Alkenes can be dihydroxylated using potassium permanganate. The method encompasses the reaction of an alkene with a cold, dilute solution of potassium permanganate under basic conditions to form a cis-diol along with a brown precipitate of manganese dioxide.

The mechanism begins with the syn addition of a permanganate ion (MnO₄⁻) across the same side of the alkene π bond, forming a cyclic manganate ester intermediate. Next, the hydrolysis of the cyclic ester with water gives a cis-diol with the retention of stereochemistry at the newly formed C–O bonds.

Potassium permanganate is inexpensive and safer compared to osmium tetroxide. However, its strong oxidizing nature leads to over-oxidation of the diol, thereby giving poor yields.

Syn Dihydroxylation with Hot Basic Potassium Permanganate

When hot potassium permanganate is used, it oxidatively cleaves the carbon–carbon double bond, forming ketones or acids depending on the nature of the substituents on the alkene. Thus, terminal alkenes are oxidized to form carbon dioxide, while monosubstituted and disubstituted alkenes give carboxylic acids and ketones, respectively.

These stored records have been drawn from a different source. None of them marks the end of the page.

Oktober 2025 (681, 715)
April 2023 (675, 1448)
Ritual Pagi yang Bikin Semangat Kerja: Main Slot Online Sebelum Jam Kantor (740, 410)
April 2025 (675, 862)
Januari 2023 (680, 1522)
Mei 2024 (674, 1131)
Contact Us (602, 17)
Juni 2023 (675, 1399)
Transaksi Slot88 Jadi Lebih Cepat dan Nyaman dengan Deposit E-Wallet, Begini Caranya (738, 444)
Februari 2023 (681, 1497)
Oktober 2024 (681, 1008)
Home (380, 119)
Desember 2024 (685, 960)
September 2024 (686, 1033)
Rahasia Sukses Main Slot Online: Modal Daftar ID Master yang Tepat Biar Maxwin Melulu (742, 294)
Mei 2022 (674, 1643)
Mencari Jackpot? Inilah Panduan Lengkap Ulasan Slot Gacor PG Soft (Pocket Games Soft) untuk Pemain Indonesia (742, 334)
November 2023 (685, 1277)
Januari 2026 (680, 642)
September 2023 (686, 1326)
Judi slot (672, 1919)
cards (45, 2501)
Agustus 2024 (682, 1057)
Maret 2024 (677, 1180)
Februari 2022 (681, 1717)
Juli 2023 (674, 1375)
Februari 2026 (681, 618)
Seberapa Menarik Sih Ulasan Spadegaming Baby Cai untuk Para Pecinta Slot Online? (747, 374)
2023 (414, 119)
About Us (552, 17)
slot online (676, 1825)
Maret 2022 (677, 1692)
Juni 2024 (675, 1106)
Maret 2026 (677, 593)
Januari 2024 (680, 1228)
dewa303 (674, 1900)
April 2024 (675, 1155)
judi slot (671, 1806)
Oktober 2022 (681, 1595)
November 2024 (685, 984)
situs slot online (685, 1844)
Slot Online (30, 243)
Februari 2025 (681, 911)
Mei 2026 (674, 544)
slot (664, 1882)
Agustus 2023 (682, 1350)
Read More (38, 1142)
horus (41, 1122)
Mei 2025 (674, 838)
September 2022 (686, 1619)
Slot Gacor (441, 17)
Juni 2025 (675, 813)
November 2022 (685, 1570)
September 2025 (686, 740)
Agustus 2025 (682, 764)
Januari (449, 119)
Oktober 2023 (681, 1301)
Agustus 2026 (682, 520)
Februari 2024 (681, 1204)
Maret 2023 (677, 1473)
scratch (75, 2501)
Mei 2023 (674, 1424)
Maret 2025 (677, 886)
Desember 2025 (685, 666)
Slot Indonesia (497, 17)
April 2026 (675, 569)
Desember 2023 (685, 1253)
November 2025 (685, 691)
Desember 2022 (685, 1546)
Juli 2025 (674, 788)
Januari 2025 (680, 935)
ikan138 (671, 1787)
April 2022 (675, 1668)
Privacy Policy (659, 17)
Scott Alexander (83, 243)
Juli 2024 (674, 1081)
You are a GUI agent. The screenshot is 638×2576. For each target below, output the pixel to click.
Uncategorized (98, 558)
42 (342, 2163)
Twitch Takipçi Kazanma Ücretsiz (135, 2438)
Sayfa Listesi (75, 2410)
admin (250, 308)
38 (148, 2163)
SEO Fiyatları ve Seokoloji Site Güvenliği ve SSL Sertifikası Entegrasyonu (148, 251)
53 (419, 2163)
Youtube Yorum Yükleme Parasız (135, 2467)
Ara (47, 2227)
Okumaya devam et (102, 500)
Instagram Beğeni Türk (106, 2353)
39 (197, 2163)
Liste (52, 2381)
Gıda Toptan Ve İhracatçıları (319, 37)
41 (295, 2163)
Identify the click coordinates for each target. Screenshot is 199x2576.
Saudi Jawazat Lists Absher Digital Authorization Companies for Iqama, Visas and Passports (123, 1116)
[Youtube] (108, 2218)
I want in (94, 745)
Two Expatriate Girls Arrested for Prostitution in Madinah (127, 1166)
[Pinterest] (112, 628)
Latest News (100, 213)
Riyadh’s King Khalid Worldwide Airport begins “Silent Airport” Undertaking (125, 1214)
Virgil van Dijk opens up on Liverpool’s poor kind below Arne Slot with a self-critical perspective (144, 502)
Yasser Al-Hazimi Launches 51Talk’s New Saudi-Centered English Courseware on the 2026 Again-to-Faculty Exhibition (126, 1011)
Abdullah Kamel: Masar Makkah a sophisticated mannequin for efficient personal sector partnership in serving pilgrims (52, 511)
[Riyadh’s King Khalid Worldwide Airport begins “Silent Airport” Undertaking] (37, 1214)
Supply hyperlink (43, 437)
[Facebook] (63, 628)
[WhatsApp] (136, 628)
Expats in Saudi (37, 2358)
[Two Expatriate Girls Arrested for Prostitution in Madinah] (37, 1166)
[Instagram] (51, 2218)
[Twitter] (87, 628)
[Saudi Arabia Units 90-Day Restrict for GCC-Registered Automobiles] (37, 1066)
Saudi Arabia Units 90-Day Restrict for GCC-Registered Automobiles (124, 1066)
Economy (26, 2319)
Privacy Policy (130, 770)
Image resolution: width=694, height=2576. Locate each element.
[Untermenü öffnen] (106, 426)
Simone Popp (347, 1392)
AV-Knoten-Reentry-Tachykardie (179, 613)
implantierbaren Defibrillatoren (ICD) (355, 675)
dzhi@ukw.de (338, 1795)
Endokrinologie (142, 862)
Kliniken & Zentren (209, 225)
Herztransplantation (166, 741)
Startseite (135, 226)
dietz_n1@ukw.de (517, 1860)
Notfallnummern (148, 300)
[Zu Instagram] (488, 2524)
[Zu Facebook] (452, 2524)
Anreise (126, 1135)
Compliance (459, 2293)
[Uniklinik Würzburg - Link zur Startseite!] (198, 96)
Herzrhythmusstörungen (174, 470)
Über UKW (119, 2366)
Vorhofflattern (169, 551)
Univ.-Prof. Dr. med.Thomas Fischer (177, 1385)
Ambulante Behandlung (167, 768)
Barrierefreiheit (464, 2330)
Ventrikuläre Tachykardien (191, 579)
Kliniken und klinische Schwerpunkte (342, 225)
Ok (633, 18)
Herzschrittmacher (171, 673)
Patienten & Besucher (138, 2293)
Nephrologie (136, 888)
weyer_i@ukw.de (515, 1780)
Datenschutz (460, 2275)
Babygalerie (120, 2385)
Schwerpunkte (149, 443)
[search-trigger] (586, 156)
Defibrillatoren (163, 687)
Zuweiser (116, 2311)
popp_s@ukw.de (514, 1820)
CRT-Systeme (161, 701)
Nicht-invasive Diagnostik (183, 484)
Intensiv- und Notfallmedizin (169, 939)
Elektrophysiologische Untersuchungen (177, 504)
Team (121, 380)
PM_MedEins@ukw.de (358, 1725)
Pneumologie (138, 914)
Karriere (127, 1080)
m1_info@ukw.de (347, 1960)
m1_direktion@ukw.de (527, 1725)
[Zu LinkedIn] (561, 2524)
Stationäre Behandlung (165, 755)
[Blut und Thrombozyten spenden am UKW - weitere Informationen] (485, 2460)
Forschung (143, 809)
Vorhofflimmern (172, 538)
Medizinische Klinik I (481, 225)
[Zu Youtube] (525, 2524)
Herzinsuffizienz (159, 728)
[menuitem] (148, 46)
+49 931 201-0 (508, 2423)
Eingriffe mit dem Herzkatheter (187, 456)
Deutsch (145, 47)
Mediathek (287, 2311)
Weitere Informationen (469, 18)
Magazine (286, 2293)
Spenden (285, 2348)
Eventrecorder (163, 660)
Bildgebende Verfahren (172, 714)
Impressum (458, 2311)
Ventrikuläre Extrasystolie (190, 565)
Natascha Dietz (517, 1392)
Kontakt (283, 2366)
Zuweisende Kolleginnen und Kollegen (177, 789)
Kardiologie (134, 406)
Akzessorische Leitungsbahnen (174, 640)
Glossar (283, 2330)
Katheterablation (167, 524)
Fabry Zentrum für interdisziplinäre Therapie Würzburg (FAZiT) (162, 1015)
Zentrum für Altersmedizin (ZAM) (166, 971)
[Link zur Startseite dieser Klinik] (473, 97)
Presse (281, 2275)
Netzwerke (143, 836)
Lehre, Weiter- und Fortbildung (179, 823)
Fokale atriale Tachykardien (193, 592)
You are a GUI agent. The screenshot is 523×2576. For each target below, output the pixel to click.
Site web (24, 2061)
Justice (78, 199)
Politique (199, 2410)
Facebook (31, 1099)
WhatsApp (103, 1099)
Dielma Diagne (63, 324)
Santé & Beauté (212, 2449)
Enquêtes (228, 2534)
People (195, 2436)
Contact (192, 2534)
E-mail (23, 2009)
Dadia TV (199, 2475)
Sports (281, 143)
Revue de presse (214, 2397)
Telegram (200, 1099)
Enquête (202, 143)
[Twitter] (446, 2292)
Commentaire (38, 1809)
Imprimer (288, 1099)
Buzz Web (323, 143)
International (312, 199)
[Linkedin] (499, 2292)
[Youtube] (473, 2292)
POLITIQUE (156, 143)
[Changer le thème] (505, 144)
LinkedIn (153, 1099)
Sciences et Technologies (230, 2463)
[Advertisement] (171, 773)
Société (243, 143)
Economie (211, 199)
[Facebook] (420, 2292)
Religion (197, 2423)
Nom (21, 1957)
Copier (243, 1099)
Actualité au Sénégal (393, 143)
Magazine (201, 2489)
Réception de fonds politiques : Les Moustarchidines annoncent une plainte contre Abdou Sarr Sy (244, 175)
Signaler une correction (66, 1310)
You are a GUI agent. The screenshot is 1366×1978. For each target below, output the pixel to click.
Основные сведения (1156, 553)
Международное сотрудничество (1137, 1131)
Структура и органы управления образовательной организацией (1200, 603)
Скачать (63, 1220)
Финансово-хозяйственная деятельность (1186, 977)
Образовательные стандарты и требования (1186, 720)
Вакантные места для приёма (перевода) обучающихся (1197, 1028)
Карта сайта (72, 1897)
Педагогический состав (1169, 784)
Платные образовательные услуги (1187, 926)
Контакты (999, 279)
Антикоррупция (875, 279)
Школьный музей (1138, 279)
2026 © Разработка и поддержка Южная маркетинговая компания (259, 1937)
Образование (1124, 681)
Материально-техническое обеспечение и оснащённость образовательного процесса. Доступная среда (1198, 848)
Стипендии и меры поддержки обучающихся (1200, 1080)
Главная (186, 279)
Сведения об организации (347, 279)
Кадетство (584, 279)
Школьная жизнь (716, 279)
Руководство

Qualitative Analysis Using Potassium Permanganate

The basic potassium permanganate solution is also known as Baeyer's reagent, which is used in qualitative analysis to determine the presence of olefinic double bonds. During the reaction, the deep purple color of potassium permanganate solution decolorizes with the formation of a brown precipitate of manganese dioxide.